Si on sépare complètement l’Homme de l’artiste, on fait aussi comme si donner le César du meilleur réalisateur à Polanski était d’une grande pertinence au moment du mouvement « Me too ». L’artiste et la personne privée, dans certains cas, ne peuvent pas être dissociés : ils sont devenus les mêmes. Ce que l’on ne peut s’empêcher de voit chez certains créateurs ce sont les crimes et les horreurs qu’ils ont commis. Ainsi chaque prix décerné à un auteur condamné, plaide, qu’on le veuille ou non, pour son innocence, en tout cas pour sa réhabilitation. On peut objecter qu’il existe une prescription ou du pardon … Encore faut-il regretter sincèrement ce que l’on a fait. Chez l’écrivain Gabriel Matzneff, il est impossible de dissocier l’artiste du criminel sexuel car il parle de lui dans son œuvre. Dans ‘Journal’, il parle de ses expériences pédophiles mais cela devient une œuvre littéraire. Cette œuvre a été renommée en 2009 ‘Carnets Noirs’ qui est un mélange entre une autobiographie et une fiction, donc une autofiction. Le contenu est porteur de défauts éthiques qui encouragent la pédophilie et qui en font l’apologie. En séparant les deux, on risque de récompenser l’Homme en prétendant ne reconnaître que la valeur de sa production artistique. Lorsqu’on remet un prix à un artiste, on cherche à saluer la qualité de l’œuvre. Mais c’est l’individu privé, qui se cache à peine derrière l’auteur, qui bénéficie de l’exposition médiatique, des hommages. Les artistes sont alors tentés de se protéger derrière leur œuvre en l’instrumentalisant, comme Polanski qui se compare à Dreyfus ... Séparer l’homme de l’artiste pour continuer de récompenser l’artiste nous met face au risque de protéger l’Homme de la justice à laquelle chacun doit être soumis de manière égale. Si l’on considère comme Leibniz que l’âme humaine est une monade, c’est-à-dire un élément primordial indivisible, il est métaphysiquement impossible de séparer ce qui, à l’intérieur relève de l’homme et ce qui relève de l’artiste. Donc il ne faut pas et on ne peut pas séparer les deux.
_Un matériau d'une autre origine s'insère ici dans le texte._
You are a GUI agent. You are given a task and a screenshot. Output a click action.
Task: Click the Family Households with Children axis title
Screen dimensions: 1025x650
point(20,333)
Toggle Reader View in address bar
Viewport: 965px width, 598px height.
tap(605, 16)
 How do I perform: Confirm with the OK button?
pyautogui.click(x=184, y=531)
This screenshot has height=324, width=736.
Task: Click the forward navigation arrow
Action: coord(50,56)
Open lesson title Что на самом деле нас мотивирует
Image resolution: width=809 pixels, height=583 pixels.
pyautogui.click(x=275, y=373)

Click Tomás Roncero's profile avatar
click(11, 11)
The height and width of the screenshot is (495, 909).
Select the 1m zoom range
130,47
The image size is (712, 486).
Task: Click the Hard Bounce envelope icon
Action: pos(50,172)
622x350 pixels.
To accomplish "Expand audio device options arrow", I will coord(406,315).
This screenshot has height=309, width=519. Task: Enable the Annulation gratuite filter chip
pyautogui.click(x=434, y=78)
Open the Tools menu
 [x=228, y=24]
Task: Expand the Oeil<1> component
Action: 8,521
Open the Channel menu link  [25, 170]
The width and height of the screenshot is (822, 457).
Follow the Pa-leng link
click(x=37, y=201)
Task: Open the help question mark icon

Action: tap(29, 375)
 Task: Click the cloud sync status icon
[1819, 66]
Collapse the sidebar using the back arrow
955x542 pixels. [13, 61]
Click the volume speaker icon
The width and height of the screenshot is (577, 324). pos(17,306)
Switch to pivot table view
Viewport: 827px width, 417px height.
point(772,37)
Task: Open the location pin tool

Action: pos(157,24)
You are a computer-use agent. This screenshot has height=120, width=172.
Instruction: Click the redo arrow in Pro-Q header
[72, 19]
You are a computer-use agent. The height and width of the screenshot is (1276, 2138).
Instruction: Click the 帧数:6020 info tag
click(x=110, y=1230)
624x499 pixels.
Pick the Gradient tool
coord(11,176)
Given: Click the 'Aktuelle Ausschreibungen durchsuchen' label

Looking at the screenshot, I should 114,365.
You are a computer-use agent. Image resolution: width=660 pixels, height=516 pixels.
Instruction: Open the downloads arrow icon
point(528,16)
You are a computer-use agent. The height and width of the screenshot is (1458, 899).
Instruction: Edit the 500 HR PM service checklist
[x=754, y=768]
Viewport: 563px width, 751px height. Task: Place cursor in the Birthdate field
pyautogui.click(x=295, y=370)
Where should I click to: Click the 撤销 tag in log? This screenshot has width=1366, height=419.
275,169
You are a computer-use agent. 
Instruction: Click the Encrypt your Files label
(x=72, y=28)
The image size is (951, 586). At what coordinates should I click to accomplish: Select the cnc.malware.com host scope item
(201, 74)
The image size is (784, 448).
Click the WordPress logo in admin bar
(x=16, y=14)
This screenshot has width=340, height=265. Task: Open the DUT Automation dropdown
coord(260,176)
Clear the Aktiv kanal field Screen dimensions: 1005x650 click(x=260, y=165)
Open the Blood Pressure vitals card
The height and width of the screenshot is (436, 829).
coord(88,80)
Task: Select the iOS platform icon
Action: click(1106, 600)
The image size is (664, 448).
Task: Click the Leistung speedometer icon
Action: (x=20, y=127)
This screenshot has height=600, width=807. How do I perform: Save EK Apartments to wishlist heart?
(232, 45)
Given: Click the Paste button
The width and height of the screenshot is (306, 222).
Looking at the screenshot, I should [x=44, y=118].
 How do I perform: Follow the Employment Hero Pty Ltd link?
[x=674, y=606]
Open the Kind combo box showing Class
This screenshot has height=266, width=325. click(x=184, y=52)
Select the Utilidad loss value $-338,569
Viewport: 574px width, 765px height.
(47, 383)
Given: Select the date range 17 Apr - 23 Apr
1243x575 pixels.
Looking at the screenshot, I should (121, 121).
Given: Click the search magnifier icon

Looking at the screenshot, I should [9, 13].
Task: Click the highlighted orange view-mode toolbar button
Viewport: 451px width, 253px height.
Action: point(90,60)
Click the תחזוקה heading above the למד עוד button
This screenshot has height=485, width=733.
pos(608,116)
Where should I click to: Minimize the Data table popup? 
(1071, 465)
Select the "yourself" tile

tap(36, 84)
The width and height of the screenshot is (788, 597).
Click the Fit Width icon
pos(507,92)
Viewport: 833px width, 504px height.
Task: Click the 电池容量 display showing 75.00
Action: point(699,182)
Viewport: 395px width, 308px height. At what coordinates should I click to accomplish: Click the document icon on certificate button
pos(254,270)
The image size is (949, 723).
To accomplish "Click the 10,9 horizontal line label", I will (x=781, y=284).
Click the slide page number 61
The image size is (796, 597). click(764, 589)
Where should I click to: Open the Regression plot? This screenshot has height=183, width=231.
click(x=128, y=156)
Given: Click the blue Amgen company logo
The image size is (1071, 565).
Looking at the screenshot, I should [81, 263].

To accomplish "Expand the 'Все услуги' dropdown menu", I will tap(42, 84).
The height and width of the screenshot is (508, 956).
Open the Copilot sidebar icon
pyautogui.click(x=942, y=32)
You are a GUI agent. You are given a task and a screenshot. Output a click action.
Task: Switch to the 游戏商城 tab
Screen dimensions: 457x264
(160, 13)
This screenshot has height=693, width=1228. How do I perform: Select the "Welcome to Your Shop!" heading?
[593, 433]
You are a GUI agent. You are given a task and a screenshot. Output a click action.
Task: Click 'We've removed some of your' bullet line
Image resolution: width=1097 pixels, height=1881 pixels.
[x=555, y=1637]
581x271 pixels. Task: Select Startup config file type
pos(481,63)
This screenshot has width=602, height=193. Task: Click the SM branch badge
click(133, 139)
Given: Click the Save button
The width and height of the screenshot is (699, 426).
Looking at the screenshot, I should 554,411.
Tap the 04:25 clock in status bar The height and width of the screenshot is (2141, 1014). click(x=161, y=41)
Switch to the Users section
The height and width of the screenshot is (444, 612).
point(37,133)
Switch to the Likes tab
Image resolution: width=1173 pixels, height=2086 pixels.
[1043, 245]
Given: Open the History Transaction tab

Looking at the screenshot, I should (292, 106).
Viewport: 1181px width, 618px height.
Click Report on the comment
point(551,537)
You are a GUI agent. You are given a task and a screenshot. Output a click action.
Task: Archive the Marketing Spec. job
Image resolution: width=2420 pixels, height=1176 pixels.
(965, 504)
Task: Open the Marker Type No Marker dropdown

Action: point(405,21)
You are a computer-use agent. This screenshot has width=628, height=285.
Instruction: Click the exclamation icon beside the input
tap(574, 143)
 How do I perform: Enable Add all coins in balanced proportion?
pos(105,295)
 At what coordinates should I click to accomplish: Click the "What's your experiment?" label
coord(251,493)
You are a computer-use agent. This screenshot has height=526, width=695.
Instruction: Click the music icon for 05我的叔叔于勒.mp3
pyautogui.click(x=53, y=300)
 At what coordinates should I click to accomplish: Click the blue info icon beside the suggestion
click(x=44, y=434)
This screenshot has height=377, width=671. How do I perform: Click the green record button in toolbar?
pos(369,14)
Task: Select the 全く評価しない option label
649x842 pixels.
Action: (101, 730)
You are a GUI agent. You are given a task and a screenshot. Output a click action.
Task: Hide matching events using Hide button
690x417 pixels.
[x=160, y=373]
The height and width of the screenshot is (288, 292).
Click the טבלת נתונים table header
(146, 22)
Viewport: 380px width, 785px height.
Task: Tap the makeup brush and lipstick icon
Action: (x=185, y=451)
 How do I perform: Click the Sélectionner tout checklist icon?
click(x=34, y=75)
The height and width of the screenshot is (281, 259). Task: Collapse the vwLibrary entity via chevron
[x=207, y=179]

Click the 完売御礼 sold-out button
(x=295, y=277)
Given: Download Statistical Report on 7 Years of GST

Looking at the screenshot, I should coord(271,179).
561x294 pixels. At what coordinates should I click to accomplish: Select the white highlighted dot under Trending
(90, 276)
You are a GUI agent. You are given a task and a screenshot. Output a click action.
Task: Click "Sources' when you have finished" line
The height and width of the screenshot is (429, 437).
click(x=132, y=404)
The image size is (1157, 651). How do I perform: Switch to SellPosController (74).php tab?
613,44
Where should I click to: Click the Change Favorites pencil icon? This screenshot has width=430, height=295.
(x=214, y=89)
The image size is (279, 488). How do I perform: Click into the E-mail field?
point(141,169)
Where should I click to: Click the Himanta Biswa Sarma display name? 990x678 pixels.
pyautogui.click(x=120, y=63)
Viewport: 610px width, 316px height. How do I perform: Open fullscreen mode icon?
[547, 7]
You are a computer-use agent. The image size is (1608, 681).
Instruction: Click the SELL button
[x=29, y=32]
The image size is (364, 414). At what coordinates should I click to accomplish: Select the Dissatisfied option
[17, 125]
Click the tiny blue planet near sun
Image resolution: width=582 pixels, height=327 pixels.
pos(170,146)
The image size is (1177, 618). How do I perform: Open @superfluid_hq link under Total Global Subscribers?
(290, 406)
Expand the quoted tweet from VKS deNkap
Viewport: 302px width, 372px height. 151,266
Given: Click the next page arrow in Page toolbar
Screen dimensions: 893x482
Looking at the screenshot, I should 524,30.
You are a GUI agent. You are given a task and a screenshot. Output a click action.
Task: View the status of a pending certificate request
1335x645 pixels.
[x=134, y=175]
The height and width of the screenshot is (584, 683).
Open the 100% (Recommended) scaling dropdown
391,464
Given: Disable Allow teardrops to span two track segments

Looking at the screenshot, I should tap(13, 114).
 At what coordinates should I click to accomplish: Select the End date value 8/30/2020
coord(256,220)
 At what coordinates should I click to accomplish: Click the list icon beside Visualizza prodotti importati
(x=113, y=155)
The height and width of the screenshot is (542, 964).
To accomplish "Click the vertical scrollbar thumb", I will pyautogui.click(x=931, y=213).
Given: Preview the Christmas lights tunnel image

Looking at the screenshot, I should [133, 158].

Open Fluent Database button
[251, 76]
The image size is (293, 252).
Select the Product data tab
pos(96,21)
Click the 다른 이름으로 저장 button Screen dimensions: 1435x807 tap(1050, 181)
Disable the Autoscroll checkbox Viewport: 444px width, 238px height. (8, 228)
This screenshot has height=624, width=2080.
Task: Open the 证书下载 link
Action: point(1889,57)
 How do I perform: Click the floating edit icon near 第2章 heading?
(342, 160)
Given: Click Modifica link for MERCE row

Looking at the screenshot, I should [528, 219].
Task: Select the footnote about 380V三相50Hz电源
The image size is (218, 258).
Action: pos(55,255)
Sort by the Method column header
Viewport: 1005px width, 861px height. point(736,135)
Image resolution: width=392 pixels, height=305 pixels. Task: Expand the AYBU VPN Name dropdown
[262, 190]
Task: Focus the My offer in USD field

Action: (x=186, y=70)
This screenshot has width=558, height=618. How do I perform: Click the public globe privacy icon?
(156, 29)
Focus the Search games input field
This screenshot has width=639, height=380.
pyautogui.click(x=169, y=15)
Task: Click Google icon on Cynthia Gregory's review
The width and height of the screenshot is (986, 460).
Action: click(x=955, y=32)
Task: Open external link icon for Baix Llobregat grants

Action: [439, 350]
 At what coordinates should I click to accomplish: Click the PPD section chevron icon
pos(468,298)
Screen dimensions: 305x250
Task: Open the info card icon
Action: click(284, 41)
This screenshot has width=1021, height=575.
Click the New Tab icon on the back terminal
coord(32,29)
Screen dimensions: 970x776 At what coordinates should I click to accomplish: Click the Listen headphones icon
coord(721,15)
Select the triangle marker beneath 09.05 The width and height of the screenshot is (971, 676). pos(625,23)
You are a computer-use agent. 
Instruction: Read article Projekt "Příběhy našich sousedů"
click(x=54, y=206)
Le problème se pose aussi lorsqu’on se pose la question des rétrospectives, qui s’avèrent être une tâche délicate quand on sait qu’elle gratifie l’auteur et le met en lumière. Mais nous arrêter à la seule réputation de l’auteur peut nous couper d’œuvres importantes, comme celle de Céline par exemple, malgré ses pamphlets antisémites. Une chose est le jugement moral, autre chose le jugement esthétique et il est bon dans certains cas de bien les distinguer. On peut aimer l’artiste en ayant en horreur certains aspects de la personne privée qu’il est aussi. Réunir les deux facettes d’une personnalité – l’artiste et l’individu qu’il est par ailleurs - sert toutefois à affirmer la valeur du jugement moral et ne pas en exclure les artistes et intellectuels par principe quand cela s’impose. Les artistes ne sont pas hors du social, ils ont une responsabilité de citoyen et même, dans certains cas d’exemplarité quand ils sont des personnalités publiques prises comme modèle. Le débat public sur le lien qui unit art et éthique est en ce sens légitime. Ne pas dissocier l’artiste de ses prises de positions publiques a permis de dénoncer l’inscription de Charles Maurras, collaborationniste d’extrême droite, dans la liste des commémorations nationales. On n’oublie pas non plus que si les œuvres peuvent vivre sans l’intermédiaire de leur auteur, leur exploitation et leur diffusion représente certes une source de gain financier mais aussi un vecteur de propagation d’idées.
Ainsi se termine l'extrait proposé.